抽出本文 -
--------------------

これは酷い、典型的トンデモ本
★☆☆☆☆
鬱で休学中の者です。
親に薦められて(というか押し付けられて)読んでみましたが、タイトルからして胡散臭いなあと。風が吹けば桶屋が儲かる的な。
著者は医学博士とのことですが、本文を読んでも、断定口調、論理の飛躍が多く、どうみても科学的な文章ではない。そもそも論理の根拠となるデータを示した図表が一切登場しないし、先行研究の参考文献一覧すらない。それだけでも信用するに価しない。
サブタイトルからして「体を温めれば、ストレスに強くなる」と。反例が一人でも出ればその命題は偽になりますが?まあ「体を温める」とか「ストレスに強くなる」の厳密な定義がないから、いくらでも言い訳はできるのかもしれませんが。要するに科学的態度で書かれた本ではない。

--------------------

抽出データ -
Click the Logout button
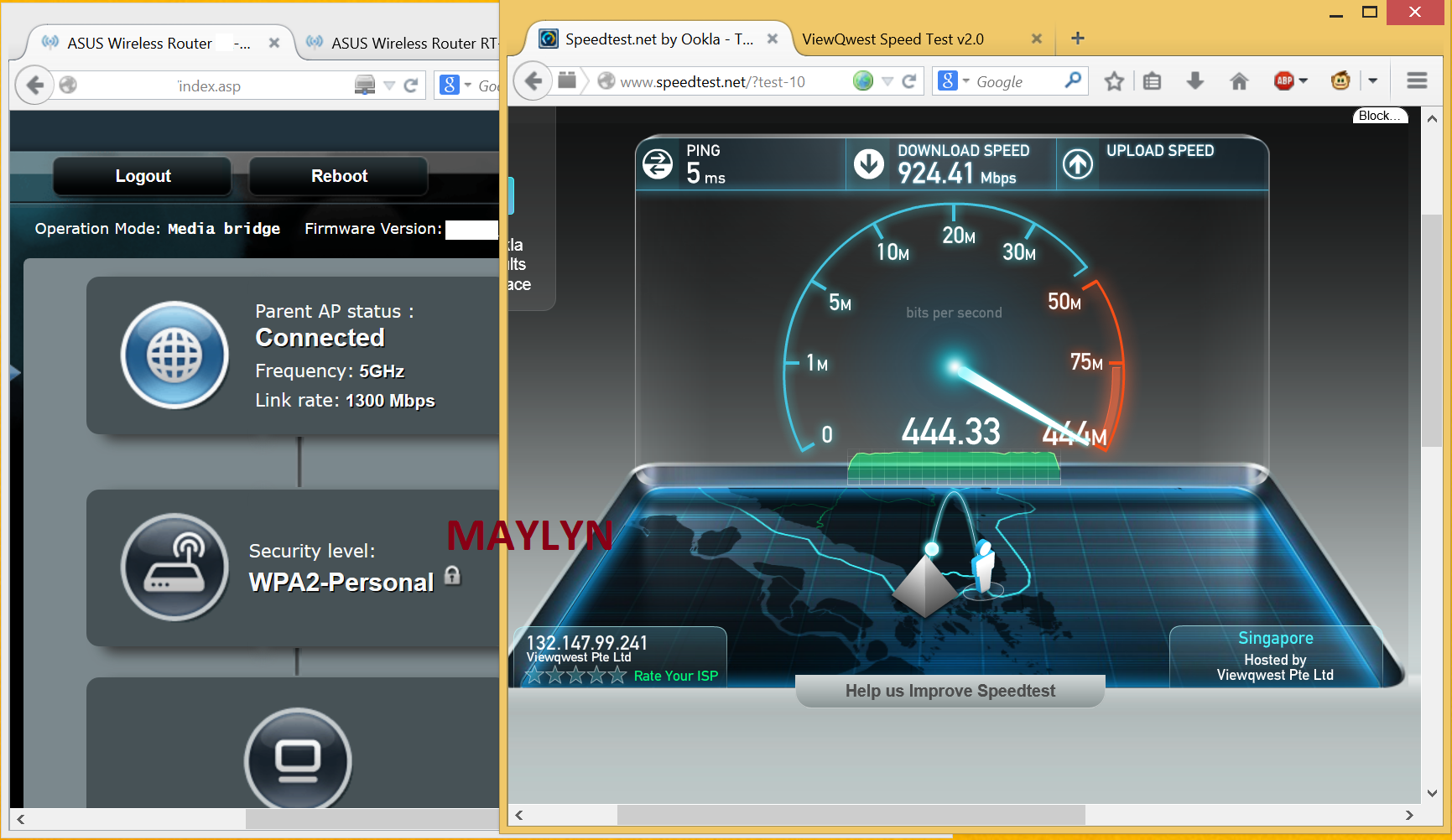The image size is (1452, 840). (143, 176)
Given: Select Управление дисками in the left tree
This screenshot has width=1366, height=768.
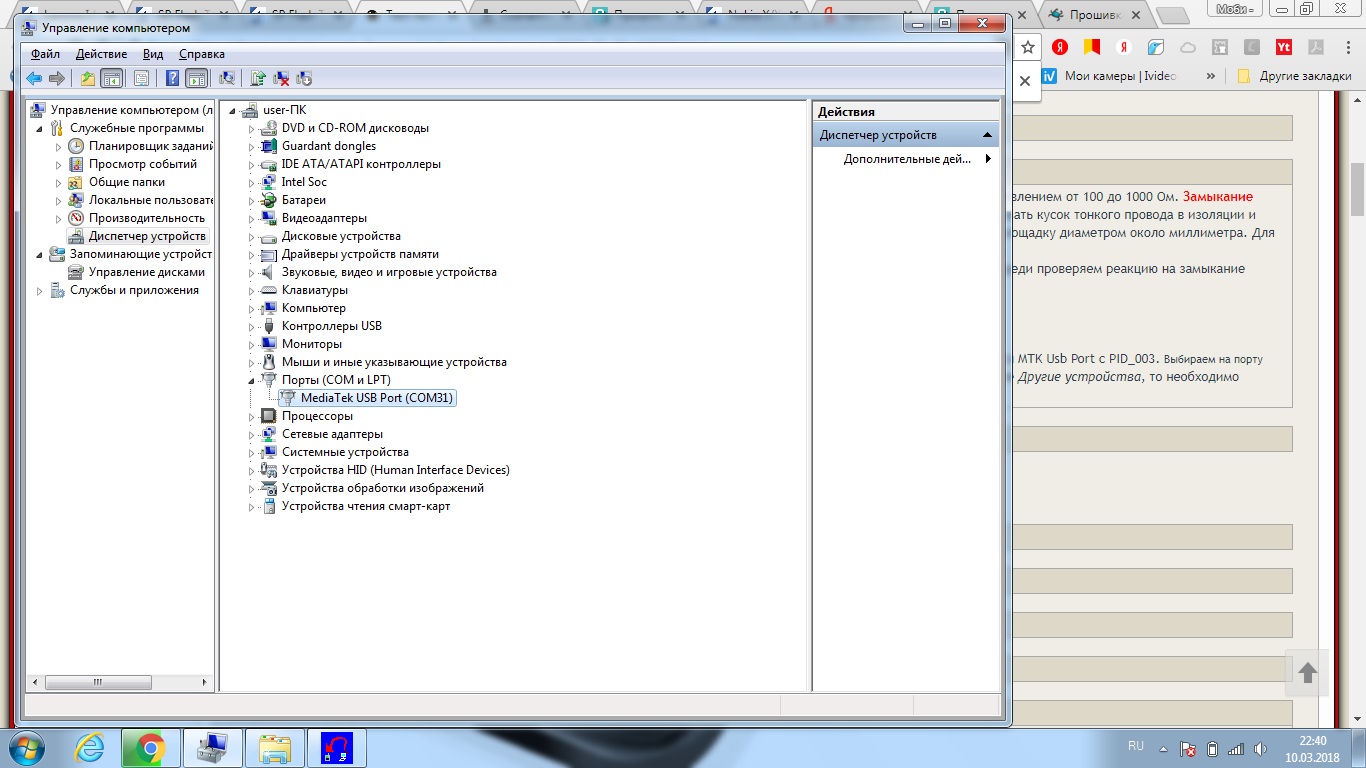Looking at the screenshot, I should click(x=146, y=272).
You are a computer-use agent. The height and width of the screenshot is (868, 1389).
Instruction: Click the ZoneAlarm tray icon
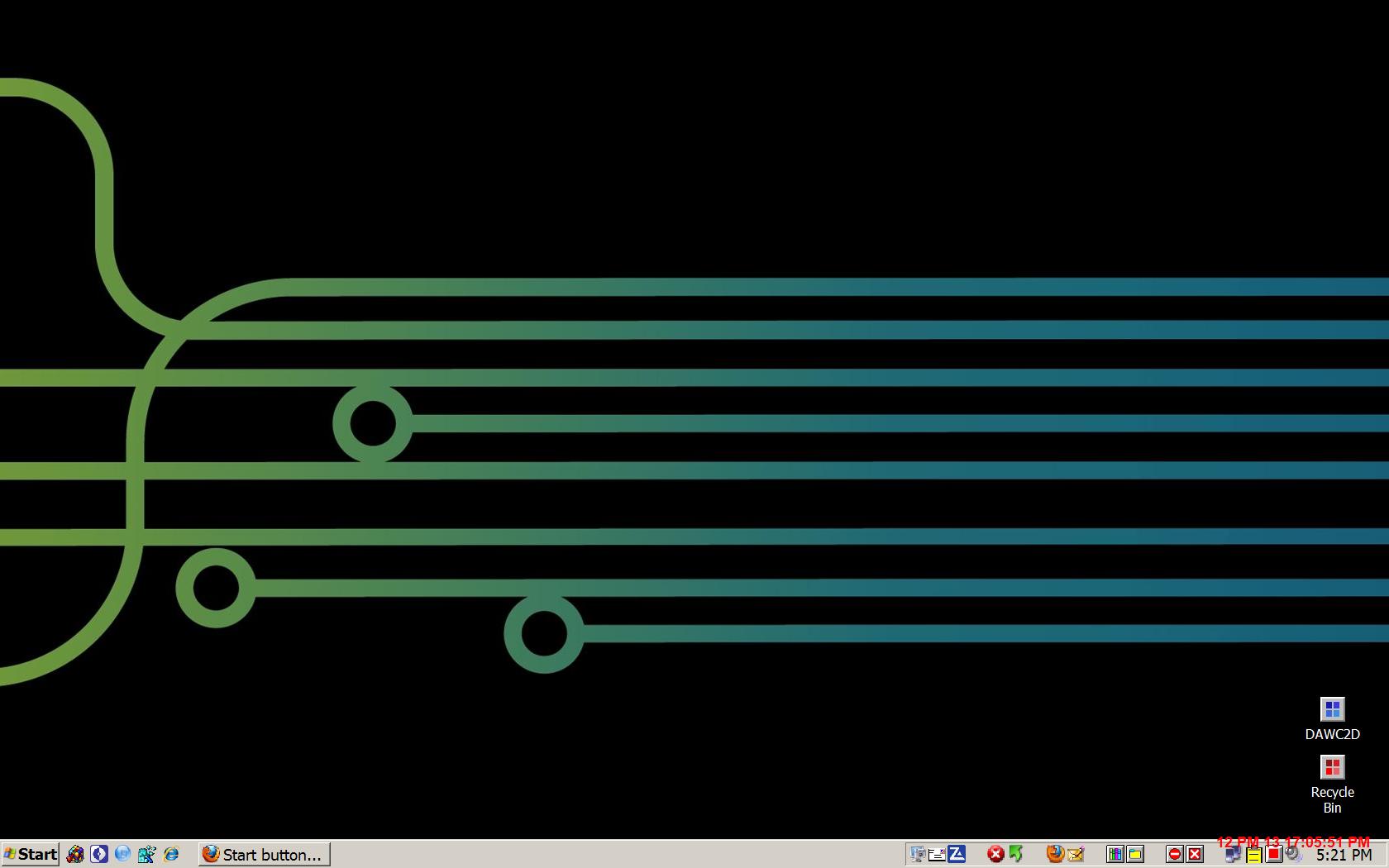click(957, 854)
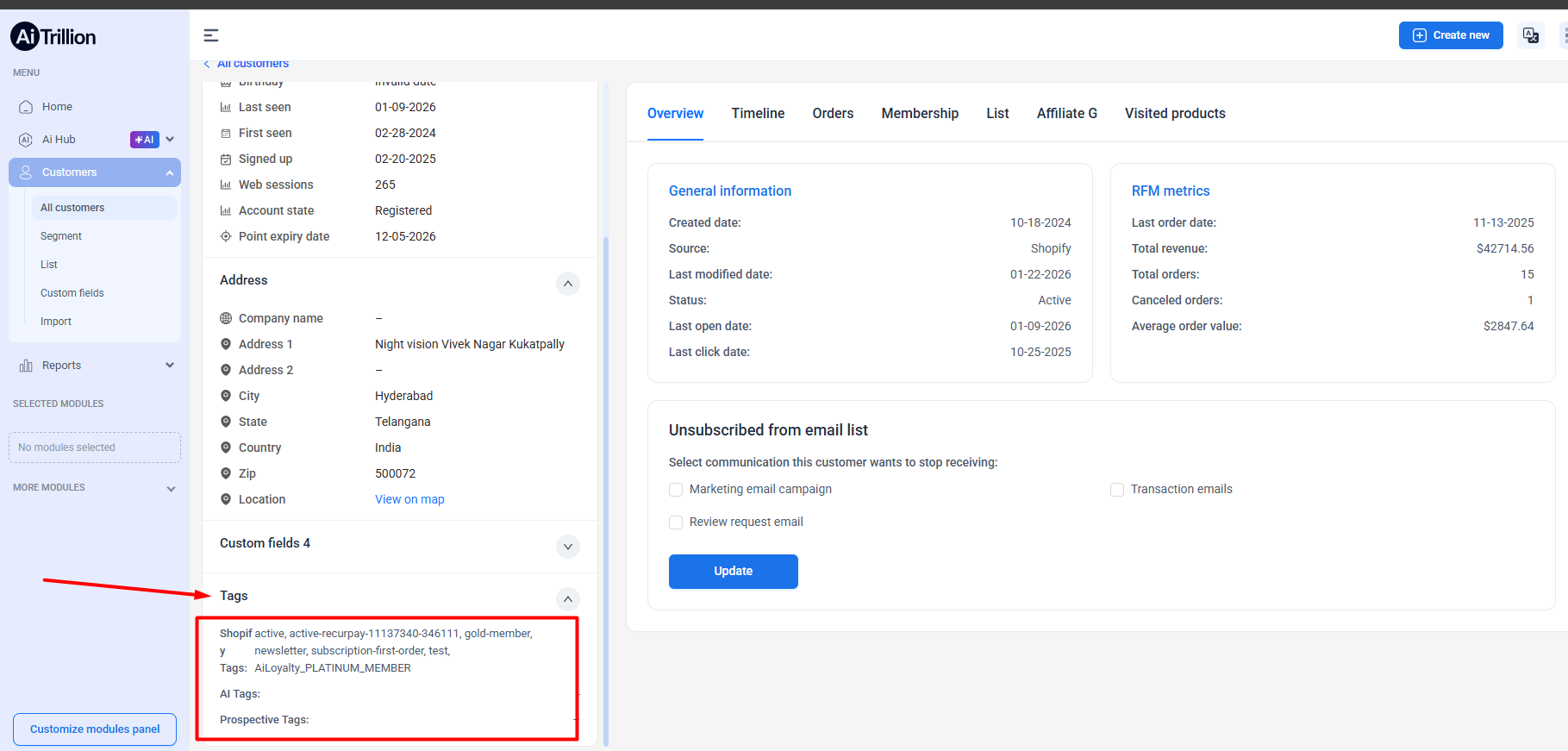Click the Ai Hub sidebar icon

pyautogui.click(x=26, y=140)
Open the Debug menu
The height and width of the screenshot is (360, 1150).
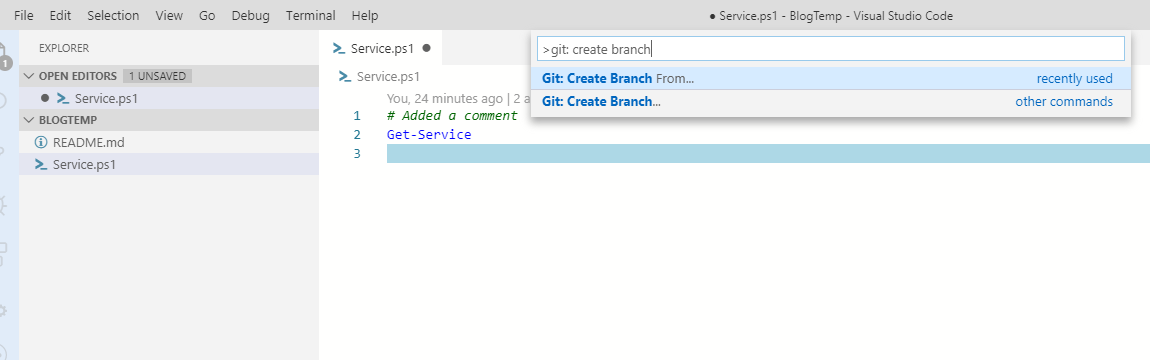pyautogui.click(x=250, y=15)
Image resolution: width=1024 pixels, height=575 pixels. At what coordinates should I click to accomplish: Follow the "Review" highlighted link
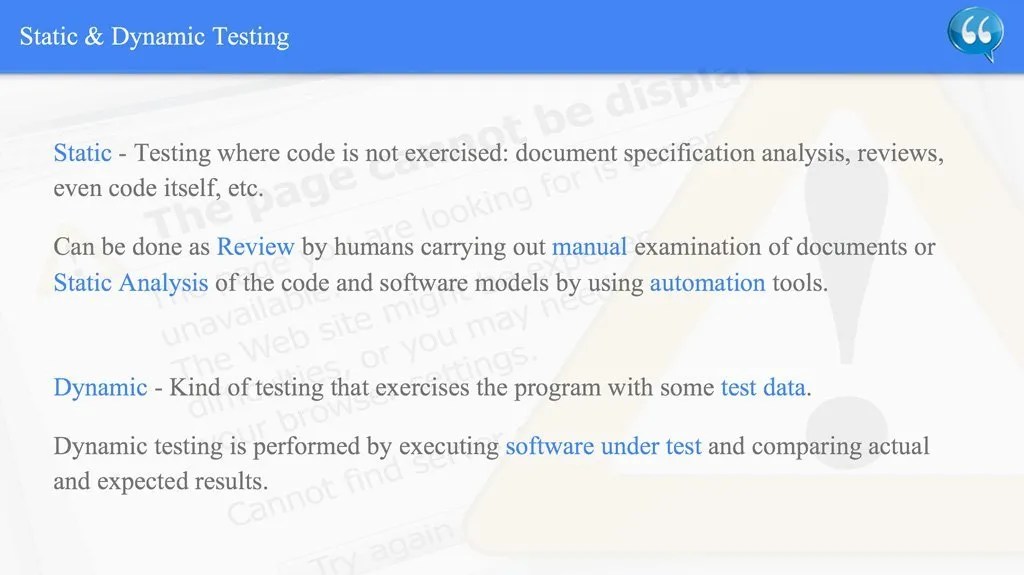tap(255, 247)
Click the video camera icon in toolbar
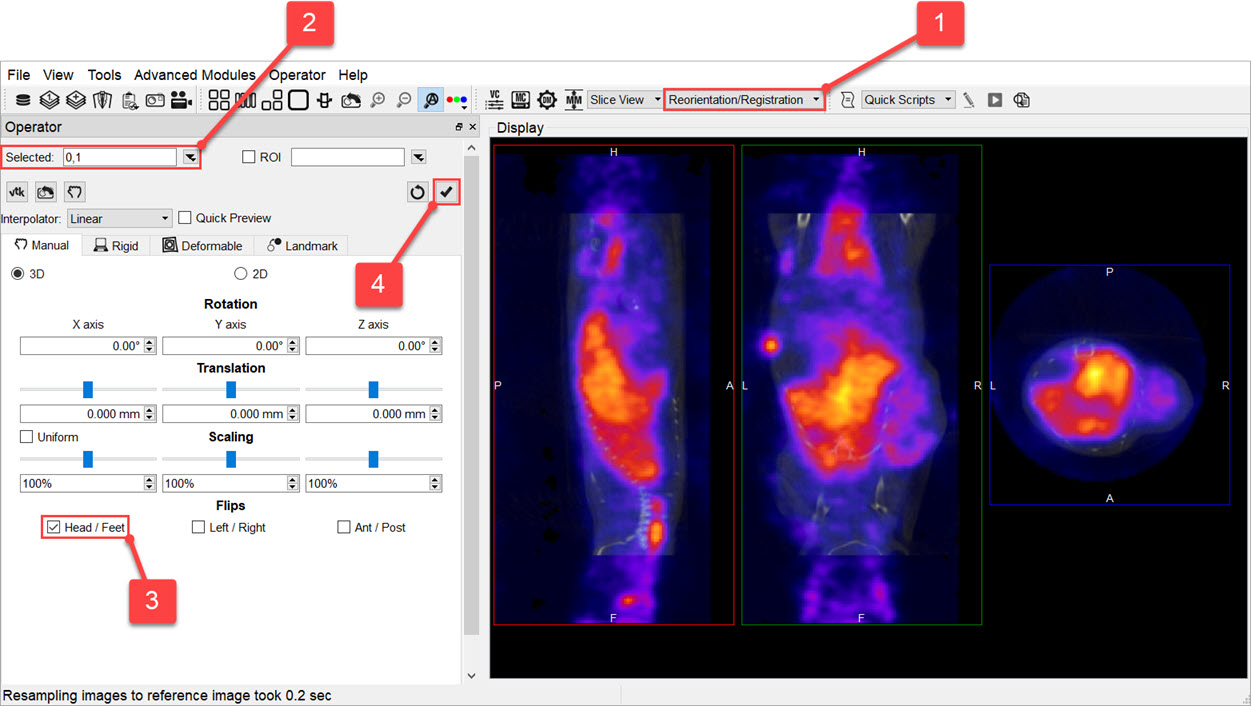 (x=181, y=100)
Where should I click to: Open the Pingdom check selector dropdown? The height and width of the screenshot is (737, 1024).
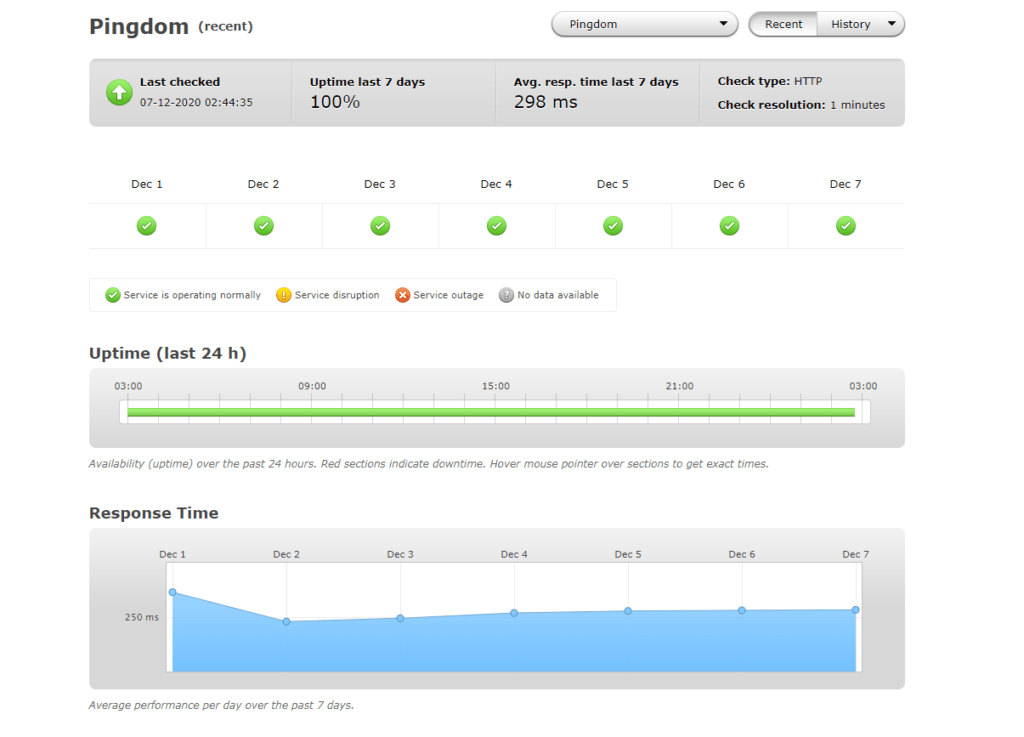click(x=645, y=24)
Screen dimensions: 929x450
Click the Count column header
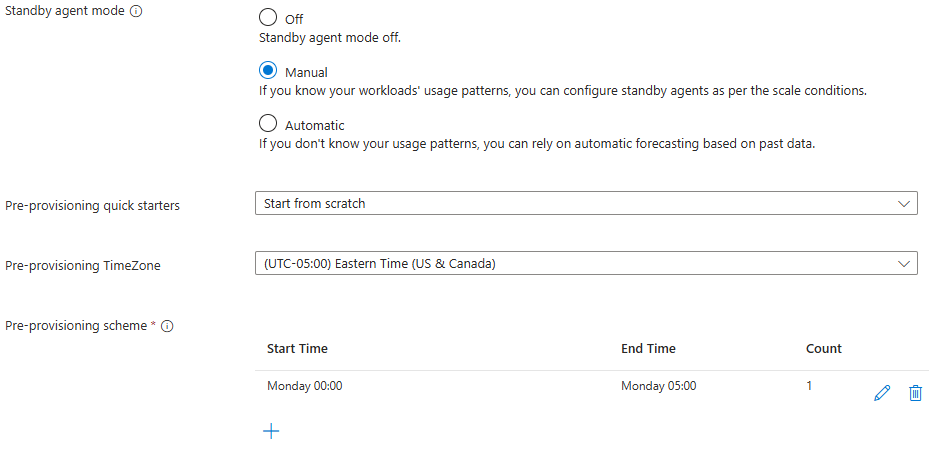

--------------------

取り組む課題 -
[a] 抽出本文の「そもそも論理の根拠となるデータを示した図表が一切登場しないし、先行研究の参考文献一覧すらない。」を英語に訳してください。
[b] 抽出本文の内容を二文で要約してください。

課題の解答 -
[a] To begin with, there are no charts or tables at all showing the data that would support its reasoning, and there isn't even a list of references to prior research.

[b] 鬱で休学中の評者は、親に薦められて読んだこの本について、著者は医学博士だというものの断定口調と論理の飛躍が多く、根拠となるデータの図表も参考文献一覧もないため信用に値しないと述べている。さらに、サブタイトルの「体を温めれば、ストレスに強くなる」には厳密な定義がないと指摘し、科学的態度で書かれた本ではないと結論づけている。